Я поспел к самому выходу — как в театре. Грязный, на каком-то грузовике я добирался, и — начальник начал сначала орать — я говорю: «Я еле добрался, вы видите, в каком я виде!» — рожу мне отмыли, напялили на меня костюм и я выскочил играть. Видимо, я ему все-таки как артист больше нравился, чем дублер: того раздели, меня одели и выпустили.
* * *
Я был в Москве, когда узнал, что кончилась война. Этот день я помню, как мы куролесили весь день и всю ночь. Мы с моим знакомым раздобыли где-то «виллис» и носились на «виллисе», на Красную площадь заехали. Все были пьяные, орали. шумели, лазили на крыши, стреляли из каких-то ракетниц, пускали автоматные очереди в воздух — что тут творилось!
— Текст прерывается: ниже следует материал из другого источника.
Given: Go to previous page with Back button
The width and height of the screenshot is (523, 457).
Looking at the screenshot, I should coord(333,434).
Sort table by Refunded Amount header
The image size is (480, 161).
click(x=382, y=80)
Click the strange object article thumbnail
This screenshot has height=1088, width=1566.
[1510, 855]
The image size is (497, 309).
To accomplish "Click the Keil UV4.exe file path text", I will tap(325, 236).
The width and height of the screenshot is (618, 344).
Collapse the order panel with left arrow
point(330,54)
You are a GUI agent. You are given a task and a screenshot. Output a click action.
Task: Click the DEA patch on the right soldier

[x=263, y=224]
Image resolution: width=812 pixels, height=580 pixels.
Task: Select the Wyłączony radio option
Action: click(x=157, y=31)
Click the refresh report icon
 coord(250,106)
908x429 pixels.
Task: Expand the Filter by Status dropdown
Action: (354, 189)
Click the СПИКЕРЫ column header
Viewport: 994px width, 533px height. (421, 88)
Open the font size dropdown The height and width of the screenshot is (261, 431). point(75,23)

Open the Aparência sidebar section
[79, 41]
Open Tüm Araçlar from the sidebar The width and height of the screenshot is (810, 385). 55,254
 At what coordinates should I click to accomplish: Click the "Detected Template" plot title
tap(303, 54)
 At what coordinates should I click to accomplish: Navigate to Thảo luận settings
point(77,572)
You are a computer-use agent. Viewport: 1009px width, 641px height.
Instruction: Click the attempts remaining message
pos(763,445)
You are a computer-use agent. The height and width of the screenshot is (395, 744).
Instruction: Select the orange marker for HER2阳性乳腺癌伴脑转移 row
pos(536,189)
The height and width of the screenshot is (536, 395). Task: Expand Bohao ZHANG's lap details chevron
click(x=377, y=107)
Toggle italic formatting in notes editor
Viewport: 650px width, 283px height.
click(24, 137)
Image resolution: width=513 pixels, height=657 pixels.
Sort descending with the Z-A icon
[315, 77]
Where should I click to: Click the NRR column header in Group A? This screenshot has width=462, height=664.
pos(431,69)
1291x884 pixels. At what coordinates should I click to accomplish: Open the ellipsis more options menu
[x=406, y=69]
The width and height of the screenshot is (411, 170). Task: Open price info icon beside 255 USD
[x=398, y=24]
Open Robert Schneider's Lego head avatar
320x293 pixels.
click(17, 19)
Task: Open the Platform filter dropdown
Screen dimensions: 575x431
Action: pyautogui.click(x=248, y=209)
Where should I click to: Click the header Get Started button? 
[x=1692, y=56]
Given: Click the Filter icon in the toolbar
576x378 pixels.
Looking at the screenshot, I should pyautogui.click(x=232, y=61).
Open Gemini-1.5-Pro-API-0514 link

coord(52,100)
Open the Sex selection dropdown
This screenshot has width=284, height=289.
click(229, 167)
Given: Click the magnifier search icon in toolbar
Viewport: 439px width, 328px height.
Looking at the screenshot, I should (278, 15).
Все обнимались, целовались, думаю, большое пополнение населения было этой ночью.
Всех нас отпустили, дали увольнительную на сутки или даже больше.
После войны были какие-то тихие годы, нас куда-то возили, но не отпускали. Берия старался все сохранить, а не сохранялось… Я все это помню смутно, потому что я мечтал уже оттуда смыться любыми путями — сколько можно? Я попал в армию еще до финской войны, так что лет восемь я уже был в армии, а он все задерживал, задерживал. Других-то он отпускал. Но то приходил приказ расформировать ансамбль, то его опять не расформировывали. И потом все-таки его расформировали, и я должен был по законам вернуться на старое место работы.